Tarefa 1
Conte quantas linhas dos registros trazem a palavra "Select". Responda só com o número.

A afamada estabilidade sempre defendida pelo presidente da República passa por eleições antecipadas após o fim do programa de assistência financeira - em junho de 2014. Simplesmente, não pretende a ida a votos dos portugueses através de discursos eleitorais vendedores de banha de cobra. Não, Cavaco Silva quer previamente um compromisso (pós- -troika) dos partidos do arco da governação para o país. Ou seja: "amarrando" o Partido Socialista, pretende a retoma do tripé de entendimento necessário à saída do país do atoleiro no qual está metido antes de o cheiro a novo poder inebriar os do costume.
O raciocínio do presidente da República está correto. Ter consequências práticas é outra conversa.
O nível de alta exigência a médio prazo é entretanto pouco compaginável com o curtíssimo prazo.

Tarefa 2
De acordo com o texto citado, em que mês e ano termina o programa de assistência financeira?

Dados de trabalho
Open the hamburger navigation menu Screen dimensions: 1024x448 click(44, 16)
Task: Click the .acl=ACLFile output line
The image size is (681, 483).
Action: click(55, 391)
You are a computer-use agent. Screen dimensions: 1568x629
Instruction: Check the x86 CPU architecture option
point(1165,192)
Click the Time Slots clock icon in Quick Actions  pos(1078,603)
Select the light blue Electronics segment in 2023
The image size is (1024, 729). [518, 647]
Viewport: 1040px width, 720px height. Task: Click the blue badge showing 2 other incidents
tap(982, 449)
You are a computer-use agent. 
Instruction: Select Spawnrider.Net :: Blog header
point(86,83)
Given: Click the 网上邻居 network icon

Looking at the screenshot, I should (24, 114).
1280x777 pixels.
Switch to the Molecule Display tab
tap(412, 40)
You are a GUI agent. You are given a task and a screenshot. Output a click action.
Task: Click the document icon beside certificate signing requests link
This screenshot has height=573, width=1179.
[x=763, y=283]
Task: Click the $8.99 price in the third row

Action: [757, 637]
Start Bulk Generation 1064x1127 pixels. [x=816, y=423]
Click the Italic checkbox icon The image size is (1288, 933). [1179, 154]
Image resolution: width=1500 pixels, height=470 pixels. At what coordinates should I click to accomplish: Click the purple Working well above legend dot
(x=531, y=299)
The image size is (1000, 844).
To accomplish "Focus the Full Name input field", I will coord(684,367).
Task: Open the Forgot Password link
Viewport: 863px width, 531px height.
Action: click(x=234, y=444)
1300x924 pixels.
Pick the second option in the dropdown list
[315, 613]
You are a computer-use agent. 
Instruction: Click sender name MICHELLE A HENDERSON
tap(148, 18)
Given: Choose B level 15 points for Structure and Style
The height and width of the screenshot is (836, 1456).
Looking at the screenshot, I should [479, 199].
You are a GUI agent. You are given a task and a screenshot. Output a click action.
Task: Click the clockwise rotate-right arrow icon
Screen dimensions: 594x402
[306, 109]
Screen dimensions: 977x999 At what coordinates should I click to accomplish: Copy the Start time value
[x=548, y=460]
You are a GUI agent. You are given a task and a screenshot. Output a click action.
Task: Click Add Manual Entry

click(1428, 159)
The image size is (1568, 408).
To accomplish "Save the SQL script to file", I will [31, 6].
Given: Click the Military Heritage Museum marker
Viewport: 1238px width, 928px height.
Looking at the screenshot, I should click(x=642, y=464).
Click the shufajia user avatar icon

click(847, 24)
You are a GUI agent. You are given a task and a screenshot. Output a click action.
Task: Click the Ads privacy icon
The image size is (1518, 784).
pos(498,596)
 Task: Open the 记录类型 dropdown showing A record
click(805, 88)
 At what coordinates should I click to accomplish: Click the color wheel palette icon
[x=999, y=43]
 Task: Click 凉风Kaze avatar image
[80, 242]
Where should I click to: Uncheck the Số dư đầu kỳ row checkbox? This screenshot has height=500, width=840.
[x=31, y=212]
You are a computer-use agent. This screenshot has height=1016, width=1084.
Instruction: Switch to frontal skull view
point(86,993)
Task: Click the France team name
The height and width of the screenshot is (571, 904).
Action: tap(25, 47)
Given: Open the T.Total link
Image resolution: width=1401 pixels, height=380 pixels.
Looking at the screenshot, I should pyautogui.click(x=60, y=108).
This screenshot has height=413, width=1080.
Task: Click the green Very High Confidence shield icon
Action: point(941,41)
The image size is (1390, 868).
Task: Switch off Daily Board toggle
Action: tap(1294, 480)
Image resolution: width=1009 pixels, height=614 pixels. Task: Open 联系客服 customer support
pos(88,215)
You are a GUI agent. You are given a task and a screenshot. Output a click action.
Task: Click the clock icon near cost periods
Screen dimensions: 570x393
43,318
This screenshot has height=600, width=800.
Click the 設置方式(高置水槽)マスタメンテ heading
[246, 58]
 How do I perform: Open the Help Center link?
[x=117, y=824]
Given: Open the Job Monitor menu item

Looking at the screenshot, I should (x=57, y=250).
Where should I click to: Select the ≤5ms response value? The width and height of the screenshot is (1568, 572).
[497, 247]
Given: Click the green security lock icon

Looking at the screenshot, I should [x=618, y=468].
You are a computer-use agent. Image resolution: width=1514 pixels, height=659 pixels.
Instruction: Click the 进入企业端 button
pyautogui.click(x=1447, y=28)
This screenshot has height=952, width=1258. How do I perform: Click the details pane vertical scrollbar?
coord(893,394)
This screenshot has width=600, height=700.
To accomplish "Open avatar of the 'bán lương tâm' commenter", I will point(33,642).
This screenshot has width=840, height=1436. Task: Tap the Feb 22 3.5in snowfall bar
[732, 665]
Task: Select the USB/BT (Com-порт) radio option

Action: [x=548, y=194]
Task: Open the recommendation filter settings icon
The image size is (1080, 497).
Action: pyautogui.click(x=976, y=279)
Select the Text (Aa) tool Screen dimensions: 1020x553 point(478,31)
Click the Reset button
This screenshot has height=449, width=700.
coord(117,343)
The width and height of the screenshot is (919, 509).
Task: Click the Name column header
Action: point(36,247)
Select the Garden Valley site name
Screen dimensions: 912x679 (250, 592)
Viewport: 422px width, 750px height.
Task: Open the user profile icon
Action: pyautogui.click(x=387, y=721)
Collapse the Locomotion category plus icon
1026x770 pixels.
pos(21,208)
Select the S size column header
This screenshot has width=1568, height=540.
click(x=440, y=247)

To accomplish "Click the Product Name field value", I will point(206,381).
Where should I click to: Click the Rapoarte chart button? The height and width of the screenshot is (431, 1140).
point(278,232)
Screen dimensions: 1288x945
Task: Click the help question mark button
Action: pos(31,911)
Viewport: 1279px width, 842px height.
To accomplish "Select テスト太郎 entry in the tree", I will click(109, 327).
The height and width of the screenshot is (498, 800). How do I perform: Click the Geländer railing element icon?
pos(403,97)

Resposta completa 1
8

Resposta completa 2
Em junho de 2014.